Source data
========================================================================
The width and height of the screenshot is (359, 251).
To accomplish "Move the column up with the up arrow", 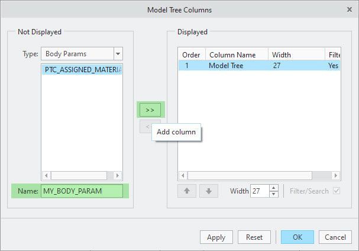I will 186,191.
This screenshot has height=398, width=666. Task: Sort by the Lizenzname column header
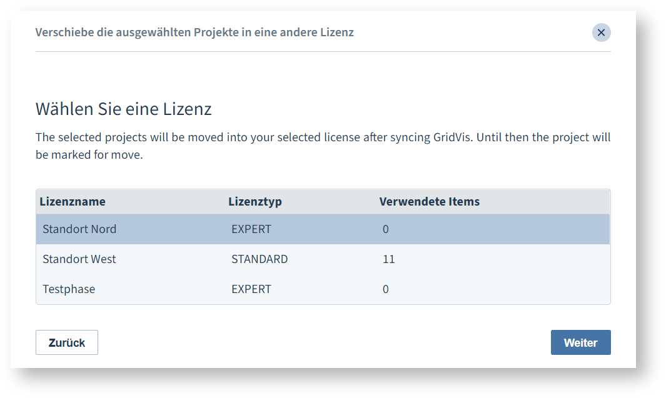[x=73, y=202]
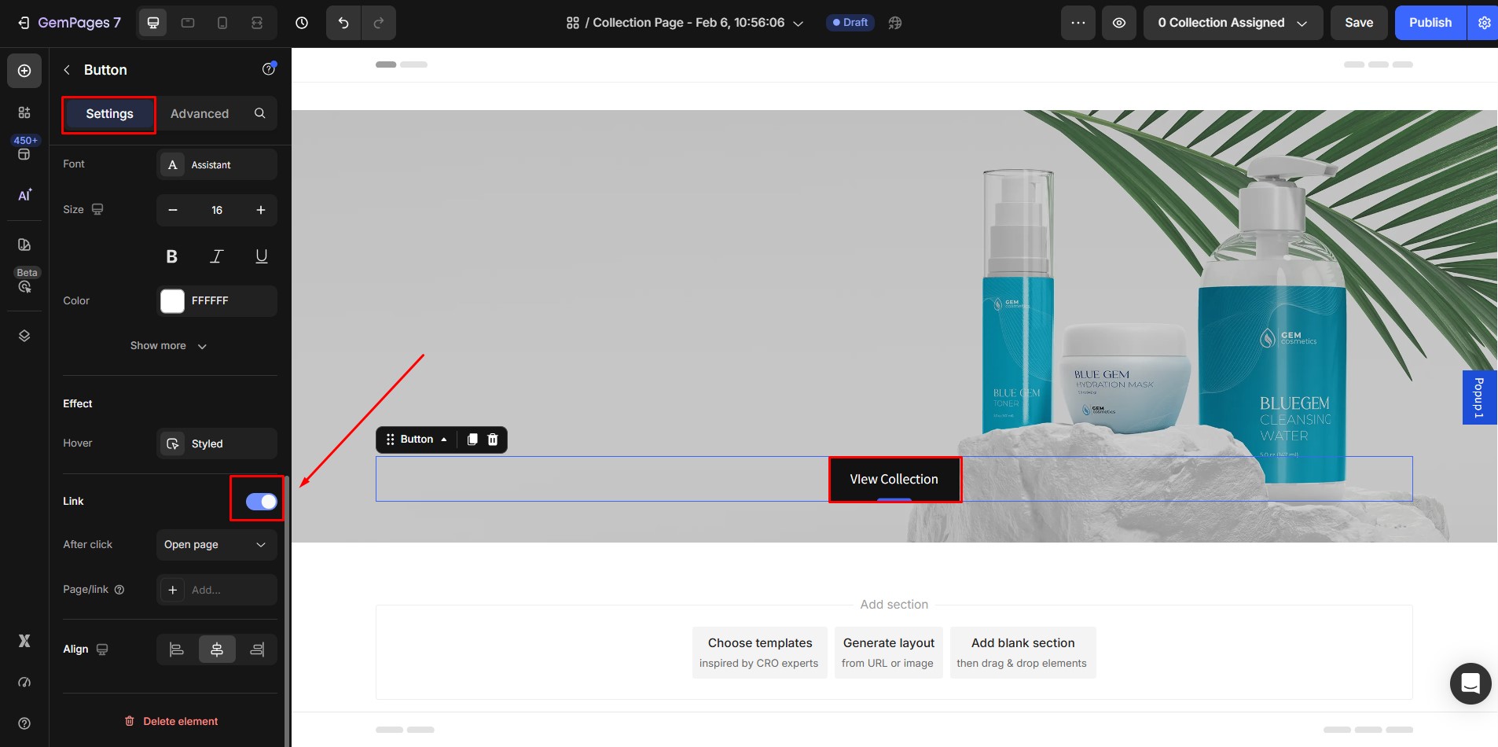Click the undo arrow in top toolbar
1498x747 pixels.
343,23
========================================================================
> [PROBLEM TO WORK ON] Only the lines from the one containing "This screenshot has" through the last line of the records above should be repeated, exactly and without pictures.

> [YOUR RESPONSE]
This screenshot has height=398, width=666. Task: Sort by the Lizenzname column header
[x=73, y=202]
Click the undo arrow in top toolbar
1498x747 pixels.
343,23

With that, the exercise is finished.